Stored records:
Segment Open

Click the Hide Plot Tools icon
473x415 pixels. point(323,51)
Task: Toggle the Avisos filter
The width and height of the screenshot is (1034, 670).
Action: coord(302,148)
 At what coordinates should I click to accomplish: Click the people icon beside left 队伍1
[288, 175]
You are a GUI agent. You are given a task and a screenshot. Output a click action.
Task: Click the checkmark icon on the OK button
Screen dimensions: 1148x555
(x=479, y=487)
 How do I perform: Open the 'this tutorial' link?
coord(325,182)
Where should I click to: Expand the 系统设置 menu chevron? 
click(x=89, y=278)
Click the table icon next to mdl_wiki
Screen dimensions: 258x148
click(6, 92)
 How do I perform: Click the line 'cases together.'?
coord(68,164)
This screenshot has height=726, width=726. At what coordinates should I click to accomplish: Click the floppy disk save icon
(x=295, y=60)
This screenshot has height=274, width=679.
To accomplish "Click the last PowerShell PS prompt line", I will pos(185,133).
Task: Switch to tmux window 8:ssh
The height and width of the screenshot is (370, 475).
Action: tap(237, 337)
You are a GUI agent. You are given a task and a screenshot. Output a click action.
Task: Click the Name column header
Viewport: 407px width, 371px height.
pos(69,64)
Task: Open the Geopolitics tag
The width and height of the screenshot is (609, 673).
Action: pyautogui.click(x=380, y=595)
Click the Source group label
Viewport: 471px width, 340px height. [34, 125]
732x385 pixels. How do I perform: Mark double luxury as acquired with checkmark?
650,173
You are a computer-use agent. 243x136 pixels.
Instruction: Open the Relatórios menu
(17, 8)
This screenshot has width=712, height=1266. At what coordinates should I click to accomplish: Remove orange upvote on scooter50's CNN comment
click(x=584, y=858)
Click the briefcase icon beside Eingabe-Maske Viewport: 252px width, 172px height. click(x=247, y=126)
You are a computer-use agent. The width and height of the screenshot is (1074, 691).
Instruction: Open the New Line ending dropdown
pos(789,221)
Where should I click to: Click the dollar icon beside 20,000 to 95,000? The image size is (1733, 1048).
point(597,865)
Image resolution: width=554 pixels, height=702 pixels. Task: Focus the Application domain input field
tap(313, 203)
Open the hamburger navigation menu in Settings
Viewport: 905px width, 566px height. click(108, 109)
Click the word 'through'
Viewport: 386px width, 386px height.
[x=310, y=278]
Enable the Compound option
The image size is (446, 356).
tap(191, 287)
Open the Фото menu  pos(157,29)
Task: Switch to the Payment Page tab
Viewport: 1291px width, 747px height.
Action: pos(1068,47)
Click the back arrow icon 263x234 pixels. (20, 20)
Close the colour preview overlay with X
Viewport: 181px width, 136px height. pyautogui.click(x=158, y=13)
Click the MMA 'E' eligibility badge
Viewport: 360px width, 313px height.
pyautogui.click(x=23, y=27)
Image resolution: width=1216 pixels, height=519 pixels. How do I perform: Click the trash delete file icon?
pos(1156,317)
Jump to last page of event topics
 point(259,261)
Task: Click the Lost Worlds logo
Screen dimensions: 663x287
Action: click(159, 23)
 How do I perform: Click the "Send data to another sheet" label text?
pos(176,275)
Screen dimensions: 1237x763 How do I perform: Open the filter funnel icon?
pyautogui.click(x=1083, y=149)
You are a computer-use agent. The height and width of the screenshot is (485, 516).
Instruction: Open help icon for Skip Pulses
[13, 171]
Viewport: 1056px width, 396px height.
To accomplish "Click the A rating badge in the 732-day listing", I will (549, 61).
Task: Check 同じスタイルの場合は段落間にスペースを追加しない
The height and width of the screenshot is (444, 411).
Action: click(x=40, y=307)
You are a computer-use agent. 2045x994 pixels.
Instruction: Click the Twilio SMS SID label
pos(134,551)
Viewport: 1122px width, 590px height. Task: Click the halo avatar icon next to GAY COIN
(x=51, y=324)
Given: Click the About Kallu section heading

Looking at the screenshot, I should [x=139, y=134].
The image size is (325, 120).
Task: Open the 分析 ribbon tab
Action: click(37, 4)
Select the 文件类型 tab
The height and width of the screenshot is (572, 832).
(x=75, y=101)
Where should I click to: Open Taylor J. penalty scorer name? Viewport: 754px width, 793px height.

Segment Closed

### Directions for this task
Extract every line above containing the word "badge".

### Answer to this exercise
Click the MMA 'E' eligibility badge
To accomplish "Click the A rating badge in the 732-day listing", I will (549, 61).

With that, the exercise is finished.